INDIANAPOLIS (WISH) — Federal officials say it was a bump stock attached to a semi-automatic rifle that allowed a gunman to get off several hundred rounds in Las Vegas on Oct. 1, 2017.

The gunman opened fire from a hotel window and, in a very short period of time, he killed 58 people and wounded 500 more. The heinous act prompted a new federal rule banning bump stocks. 

A bump stock uses the recoil from the rifle to fire multiple rounds with one pull of the trigger, essentially turning a modern sports rifle, such as the AR or AK-47, into a machine gun.

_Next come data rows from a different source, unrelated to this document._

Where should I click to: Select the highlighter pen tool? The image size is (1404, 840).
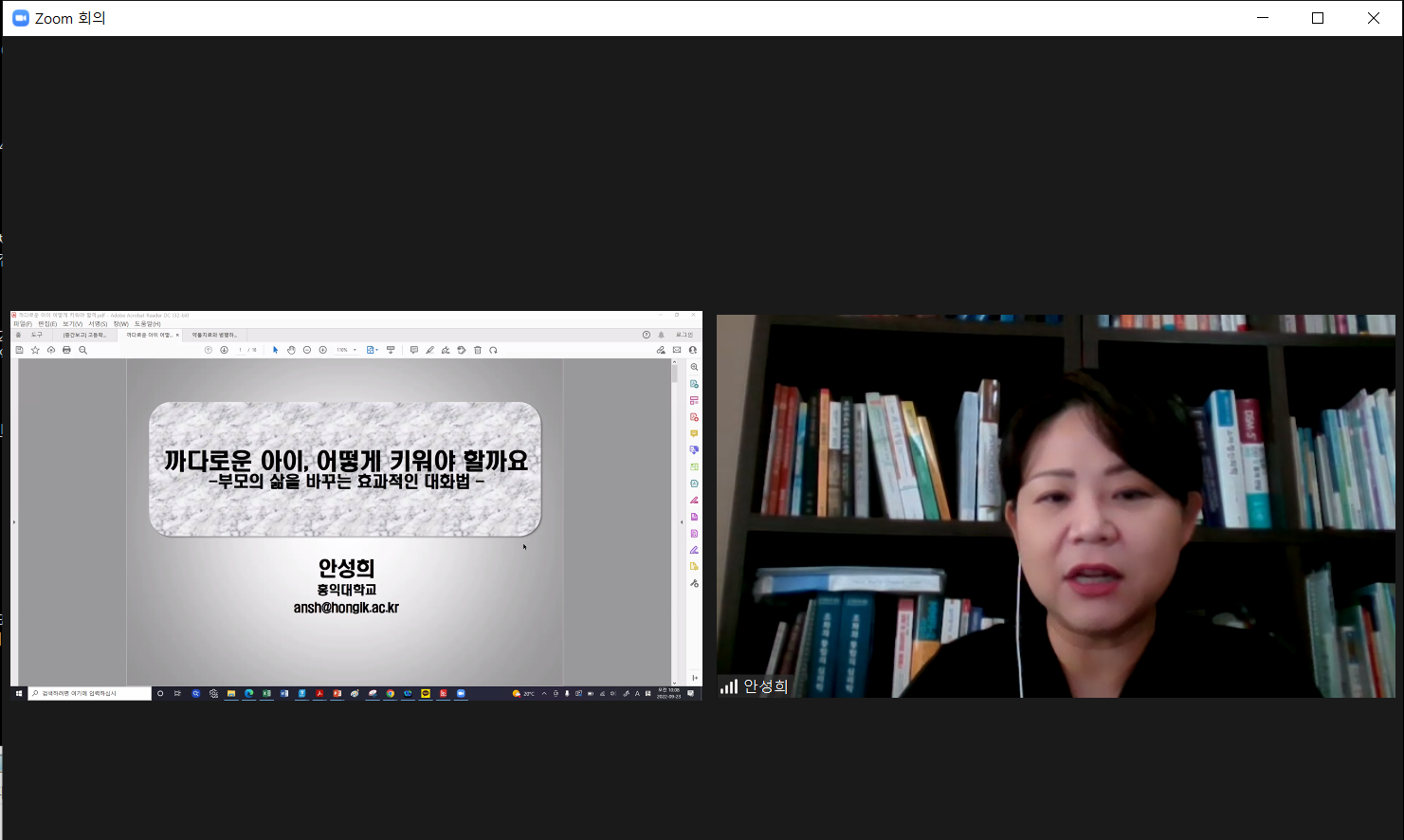429,350
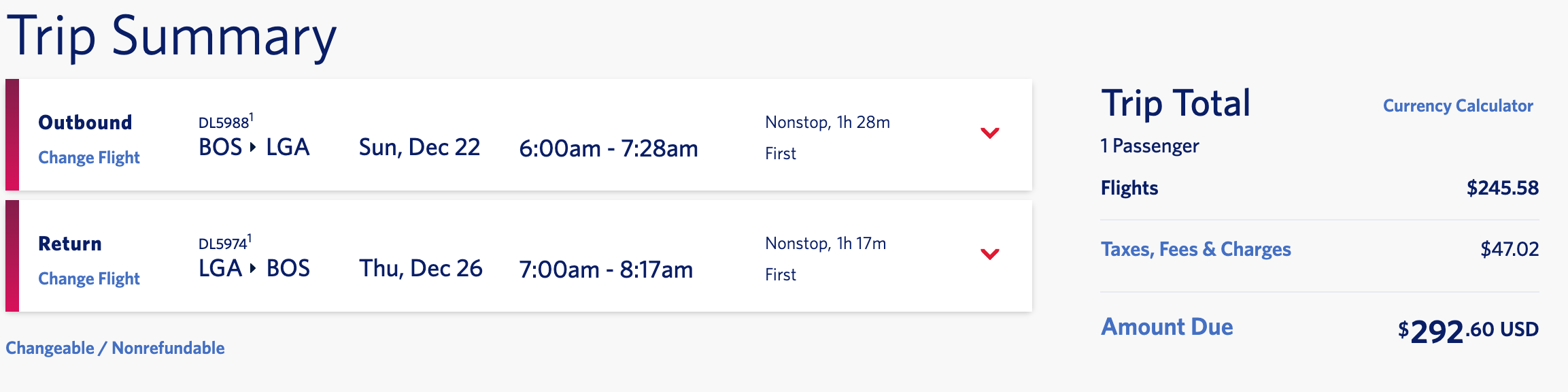Click the $245.58 flights price
Viewport: 1568px width, 392px height.
[1502, 188]
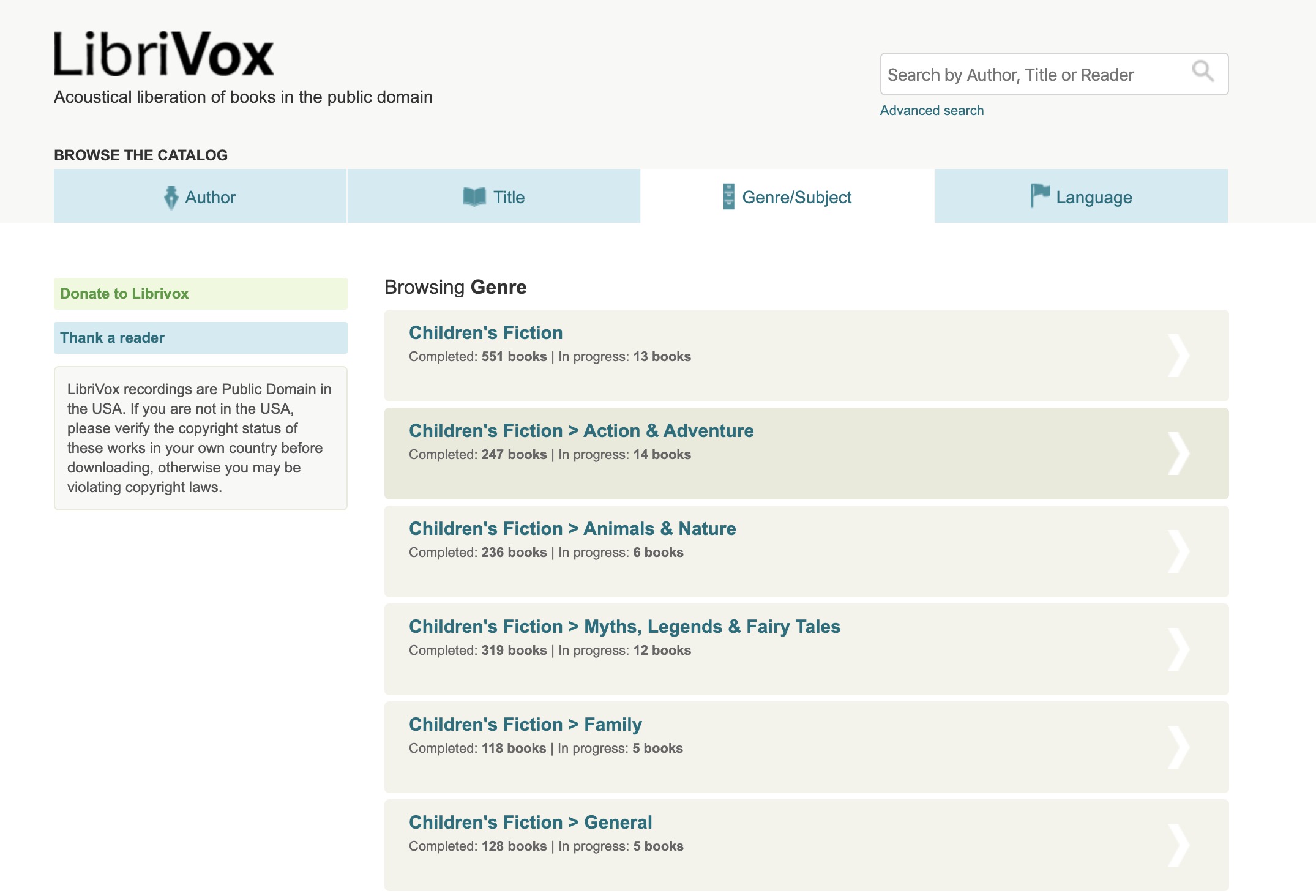The height and width of the screenshot is (896, 1316).
Task: Click the Thank a reader button
Action: point(200,338)
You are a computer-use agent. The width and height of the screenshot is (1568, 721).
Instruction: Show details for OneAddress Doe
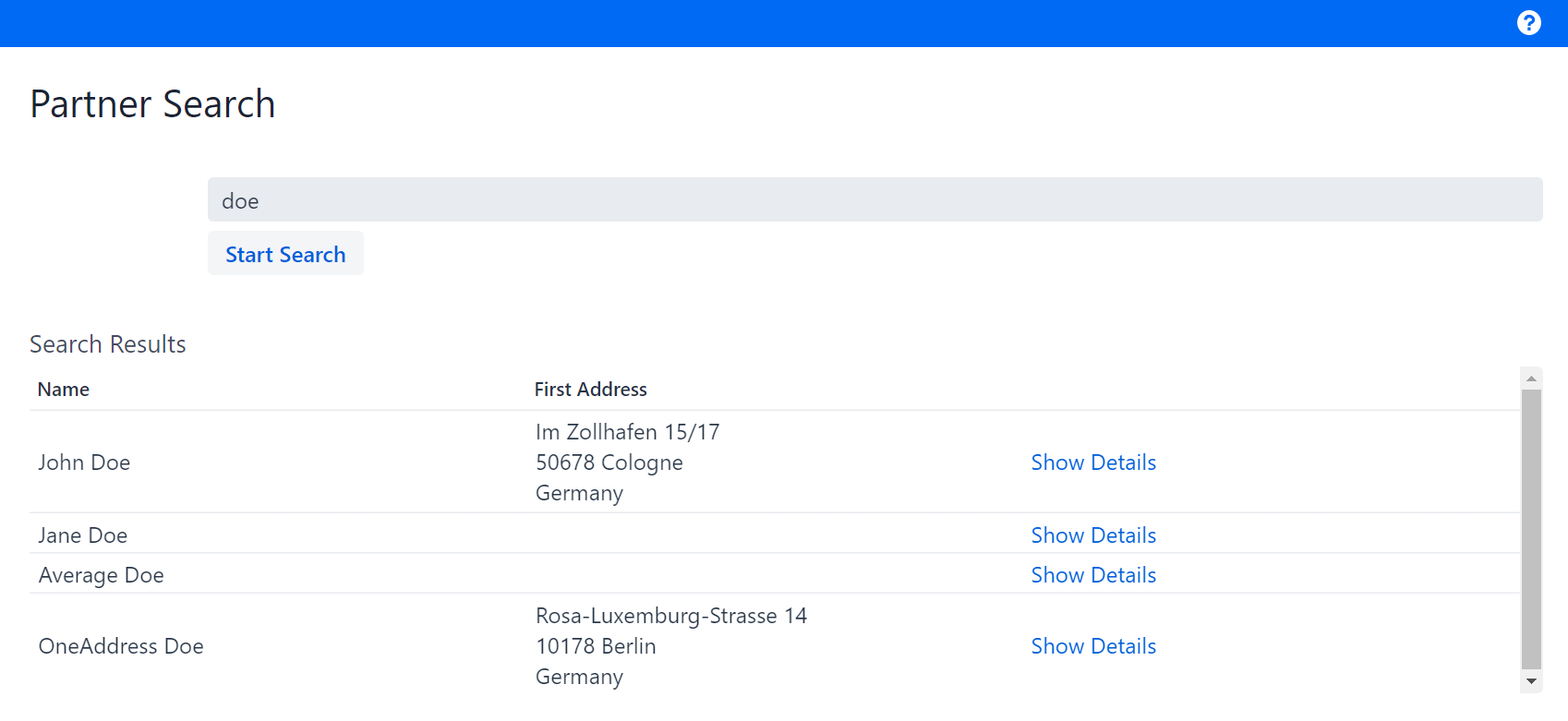click(x=1093, y=645)
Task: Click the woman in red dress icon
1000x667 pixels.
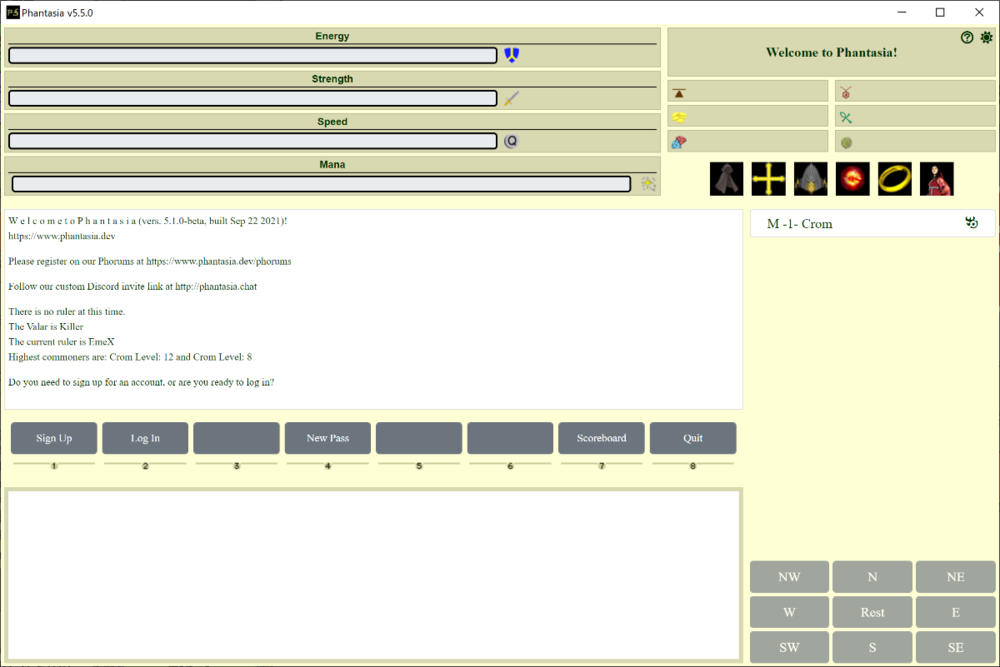Action: [937, 179]
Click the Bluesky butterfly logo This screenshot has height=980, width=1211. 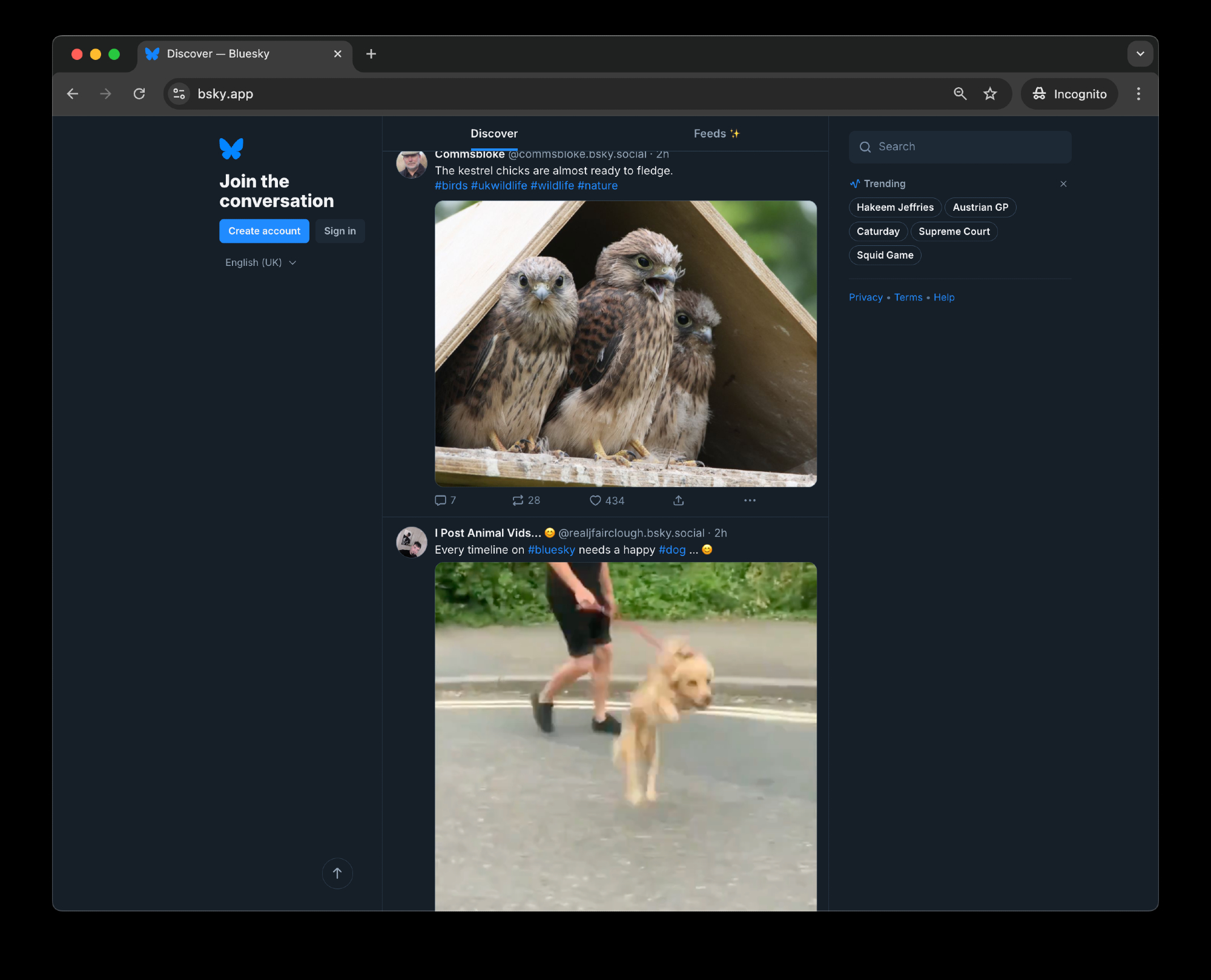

Soon after the Las Vegas shooting, Indiana state Sen. Greg Taylor introduced a bill that mirrors the current federal ban. He told News 8 that automatic weapons should be reserved for the battlefield. 

“Which should only be used in times of war. Let’s just remember that’s why they were, so you could fire off as many as you could in a short period of time. And why would you need to do that if you are just going to the firing range?” said the Democrat from Indianapolis. 

Taylor says he owns an AR-15 and understands the arguments for not banning bump stocks. He also said these stocks are an accessory. 

“I want to make something very clear. It is not the government coming in and taking your guns. This is not a gun. This is an adaptation to a gun,” Taylor said. 

The ban requires bump stock owners to do one of two things:

  • Surrender the stock to a local Bureau of Alcohol, Tobacco, Firearms and Explosives office. They are asking people to call first.
  • Cut up the bump stock. There are instructions on the ATF website on how to do so safely. 

The ban has been challenged in court, and, so far, the courts have up held the ban.